→ **Task brief**
Copy each line of the data exactly. Leave nothing out.

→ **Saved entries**
--- START ---
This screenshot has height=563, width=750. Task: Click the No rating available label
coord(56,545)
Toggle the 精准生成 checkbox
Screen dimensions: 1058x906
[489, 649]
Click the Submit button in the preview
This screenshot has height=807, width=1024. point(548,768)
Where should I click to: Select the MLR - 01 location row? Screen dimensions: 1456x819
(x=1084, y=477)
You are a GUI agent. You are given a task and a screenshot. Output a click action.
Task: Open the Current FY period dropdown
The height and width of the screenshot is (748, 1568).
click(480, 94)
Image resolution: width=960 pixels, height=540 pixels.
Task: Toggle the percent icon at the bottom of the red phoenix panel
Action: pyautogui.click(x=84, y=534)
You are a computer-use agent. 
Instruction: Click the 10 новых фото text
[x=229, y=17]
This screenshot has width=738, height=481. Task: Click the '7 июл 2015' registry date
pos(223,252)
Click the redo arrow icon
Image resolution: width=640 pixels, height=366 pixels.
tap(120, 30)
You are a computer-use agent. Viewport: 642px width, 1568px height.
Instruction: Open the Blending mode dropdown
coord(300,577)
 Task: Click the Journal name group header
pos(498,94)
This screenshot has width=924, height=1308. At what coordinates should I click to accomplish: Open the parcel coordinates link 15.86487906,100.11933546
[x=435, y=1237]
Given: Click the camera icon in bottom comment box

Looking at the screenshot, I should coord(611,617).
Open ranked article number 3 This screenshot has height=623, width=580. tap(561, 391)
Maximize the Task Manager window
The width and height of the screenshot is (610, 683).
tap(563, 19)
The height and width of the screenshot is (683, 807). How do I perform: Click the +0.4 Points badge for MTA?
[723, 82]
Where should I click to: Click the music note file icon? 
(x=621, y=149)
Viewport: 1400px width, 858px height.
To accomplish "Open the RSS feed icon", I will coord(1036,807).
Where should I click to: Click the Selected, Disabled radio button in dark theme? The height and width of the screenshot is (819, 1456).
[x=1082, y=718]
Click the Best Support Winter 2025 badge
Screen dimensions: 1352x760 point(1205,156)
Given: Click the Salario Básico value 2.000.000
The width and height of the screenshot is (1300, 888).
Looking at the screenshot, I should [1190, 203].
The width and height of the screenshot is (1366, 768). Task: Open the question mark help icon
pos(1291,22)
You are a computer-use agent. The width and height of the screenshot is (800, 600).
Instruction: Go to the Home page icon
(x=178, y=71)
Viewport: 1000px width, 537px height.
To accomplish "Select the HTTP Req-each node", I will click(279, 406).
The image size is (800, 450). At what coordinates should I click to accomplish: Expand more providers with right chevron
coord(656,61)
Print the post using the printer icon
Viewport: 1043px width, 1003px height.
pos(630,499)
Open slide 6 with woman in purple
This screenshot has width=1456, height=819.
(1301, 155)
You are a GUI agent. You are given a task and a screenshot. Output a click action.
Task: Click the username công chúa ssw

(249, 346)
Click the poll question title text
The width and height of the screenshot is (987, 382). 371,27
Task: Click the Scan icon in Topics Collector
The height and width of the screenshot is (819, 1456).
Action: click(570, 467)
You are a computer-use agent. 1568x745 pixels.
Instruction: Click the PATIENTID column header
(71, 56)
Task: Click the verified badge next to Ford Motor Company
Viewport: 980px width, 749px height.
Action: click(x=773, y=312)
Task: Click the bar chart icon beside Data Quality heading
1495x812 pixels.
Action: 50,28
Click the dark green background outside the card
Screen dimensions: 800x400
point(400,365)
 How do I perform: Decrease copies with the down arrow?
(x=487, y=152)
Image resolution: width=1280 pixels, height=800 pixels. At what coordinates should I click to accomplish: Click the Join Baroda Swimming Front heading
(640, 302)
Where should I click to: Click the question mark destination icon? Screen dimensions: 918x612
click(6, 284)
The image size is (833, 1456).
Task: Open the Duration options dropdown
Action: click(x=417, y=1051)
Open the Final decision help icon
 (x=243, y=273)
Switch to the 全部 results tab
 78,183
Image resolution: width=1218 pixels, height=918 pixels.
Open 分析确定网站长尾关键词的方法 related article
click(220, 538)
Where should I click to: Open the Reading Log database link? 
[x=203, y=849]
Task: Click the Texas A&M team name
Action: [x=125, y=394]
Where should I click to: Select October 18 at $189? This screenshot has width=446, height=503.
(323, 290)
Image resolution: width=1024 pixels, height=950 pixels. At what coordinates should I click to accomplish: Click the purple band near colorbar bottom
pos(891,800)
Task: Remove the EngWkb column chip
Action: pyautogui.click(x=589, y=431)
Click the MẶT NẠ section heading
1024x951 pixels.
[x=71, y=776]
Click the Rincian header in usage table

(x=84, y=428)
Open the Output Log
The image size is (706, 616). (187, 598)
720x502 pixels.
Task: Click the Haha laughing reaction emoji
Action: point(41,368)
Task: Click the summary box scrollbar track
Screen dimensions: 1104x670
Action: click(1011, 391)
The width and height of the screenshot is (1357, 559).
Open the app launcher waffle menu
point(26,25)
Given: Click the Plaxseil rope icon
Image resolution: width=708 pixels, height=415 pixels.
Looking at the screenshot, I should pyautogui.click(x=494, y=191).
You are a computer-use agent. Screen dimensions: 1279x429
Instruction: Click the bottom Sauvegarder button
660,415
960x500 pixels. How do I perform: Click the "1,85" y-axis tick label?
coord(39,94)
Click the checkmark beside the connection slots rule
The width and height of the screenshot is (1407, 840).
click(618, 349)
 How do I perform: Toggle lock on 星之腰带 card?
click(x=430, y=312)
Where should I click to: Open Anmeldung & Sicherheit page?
--- END ---
→ **Your solution**
This screenshot has height=563, width=750. Task: Click the No rating available label
coord(56,545)
Toggle the 精准生成 checkbox
Screen dimensions: 1058x906
[489, 649]
Click the Submit button in the preview
This screenshot has height=807, width=1024. point(548,768)
Where should I click to: Select the MLR - 01 location row? Screen dimensions: 1456x819
(x=1084, y=477)
You are a GUI agent. You are given a task and a screenshot. Output a click action.
Task: Open the Current FY period dropdown
The height and width of the screenshot is (748, 1568).
click(480, 94)
Image resolution: width=960 pixels, height=540 pixels.
Task: Toggle the percent icon at the bottom of the red phoenix panel
Action: pyautogui.click(x=84, y=534)
You are a computer-use agent. 
Instruction: Click the 10 новых фото text
[x=229, y=17]
This screenshot has width=738, height=481. Task: Click the '7 июл 2015' registry date
pos(223,252)
Click the redo arrow icon
Image resolution: width=640 pixels, height=366 pixels.
tap(120, 30)
You are a computer-use agent. Viewport: 642px width, 1568px height.
Instruction: Open the Blending mode dropdown
coord(300,577)
 Task: Click the Journal name group header
pos(498,94)
This screenshot has width=924, height=1308. At what coordinates should I click to accomplish: Open the parcel coordinates link 15.86487906,100.11933546
[x=435, y=1237]
Given: Click the camera icon in bottom comment box

Looking at the screenshot, I should coord(611,617).
Open ranked article number 3 This screenshot has height=623, width=580. tap(561, 391)
Maximize the Task Manager window
The width and height of the screenshot is (610, 683).
tap(563, 19)
The height and width of the screenshot is (683, 807). How do I perform: Click the +0.4 Points badge for MTA?
[723, 82]
Where should I click to: Click the music note file icon? 
(x=621, y=149)
Viewport: 1400px width, 858px height.
To accomplish "Open the RSS feed icon", I will coord(1036,807).
Where should I click to: Click the Selected, Disabled radio button in dark theme? The height and width of the screenshot is (819, 1456).
[x=1082, y=718]
Click the Best Support Winter 2025 badge
Screen dimensions: 1352x760 point(1205,156)
Given: Click the Salario Básico value 2.000.000
The width and height of the screenshot is (1300, 888).
Looking at the screenshot, I should [1190, 203].
The width and height of the screenshot is (1366, 768). Task: Open the question mark help icon
pos(1291,22)
You are a computer-use agent. The width and height of the screenshot is (800, 600).
Instruction: Go to the Home page icon
(x=178, y=71)
Viewport: 1000px width, 537px height.
To accomplish "Select the HTTP Req-each node", I will click(279, 406).
The image size is (800, 450). At what coordinates should I click to accomplish: Expand more providers with right chevron
coord(656,61)
Print the post using the printer icon
Viewport: 1043px width, 1003px height.
pos(630,499)
Open slide 6 with woman in purple
This screenshot has width=1456, height=819.
(1301, 155)
You are a GUI agent. You are given a task and a screenshot. Output a click action.
Task: Click the username công chúa ssw

(249, 346)
Click the poll question title text
The width and height of the screenshot is (987, 382). 371,27
Task: Click the Scan icon in Topics Collector
The height and width of the screenshot is (819, 1456).
Action: click(570, 467)
You are a computer-use agent. 1568x745 pixels.
Instruction: Click the PATIENTID column header
(71, 56)
Task: Click the verified badge next to Ford Motor Company
Viewport: 980px width, 749px height.
Action: click(x=773, y=312)
Task: Click the bar chart icon beside Data Quality heading
1495x812 pixels.
Action: 50,28
Click the dark green background outside the card
Screen dimensions: 800x400
point(400,365)
 How do I perform: Decrease copies with the down arrow?
(x=487, y=152)
Image resolution: width=1280 pixels, height=800 pixels. At what coordinates should I click to accomplish: Click the Join Baroda Swimming Front heading
(640, 302)
Where should I click to: Click the question mark destination icon? Screen dimensions: 918x612
click(6, 284)
The image size is (833, 1456).
Task: Open the Duration options dropdown
Action: click(x=417, y=1051)
Open the Final decision help icon
 (x=243, y=273)
Switch to the 全部 results tab
 78,183
Image resolution: width=1218 pixels, height=918 pixels.
Open 分析确定网站长尾关键词的方法 related article
click(220, 538)
Where should I click to: Open the Reading Log database link? 
[x=203, y=849]
Task: Click the Texas A&M team name
Action: [x=125, y=394]
Where should I click to: Select October 18 at $189? This screenshot has width=446, height=503.
(323, 290)
Image resolution: width=1024 pixels, height=950 pixels. At what coordinates should I click to accomplish: Click the purple band near colorbar bottom
pos(891,800)
Task: Remove the EngWkb column chip
Action: pyautogui.click(x=589, y=431)
Click the MẶT NẠ section heading
1024x951 pixels.
[x=71, y=776]
Click the Rincian header in usage table

(x=84, y=428)
Open the Output Log
The image size is (706, 616). (187, 598)
720x502 pixels.
Task: Click the Haha laughing reaction emoji
Action: point(41,368)
Task: Click the summary box scrollbar track
Screen dimensions: 1104x670
Action: click(1011, 391)
The width and height of the screenshot is (1357, 559).
Open the app launcher waffle menu
point(26,25)
Given: Click the Plaxseil rope icon
Image resolution: width=708 pixels, height=415 pixels.
Looking at the screenshot, I should pyautogui.click(x=494, y=191).
You are a computer-use agent. Screen dimensions: 1279x429
Instruction: Click the bottom Sauvegarder button
660,415
960x500 pixels. How do I perform: Click the "1,85" y-axis tick label?
coord(39,94)
Click the checkmark beside the connection slots rule
The width and height of the screenshot is (1407, 840).
click(618, 349)
 How do I perform: Toggle lock on 星之腰带 card?
click(x=430, y=312)
Where should I click to: Open Anmeldung & Sicherheit page?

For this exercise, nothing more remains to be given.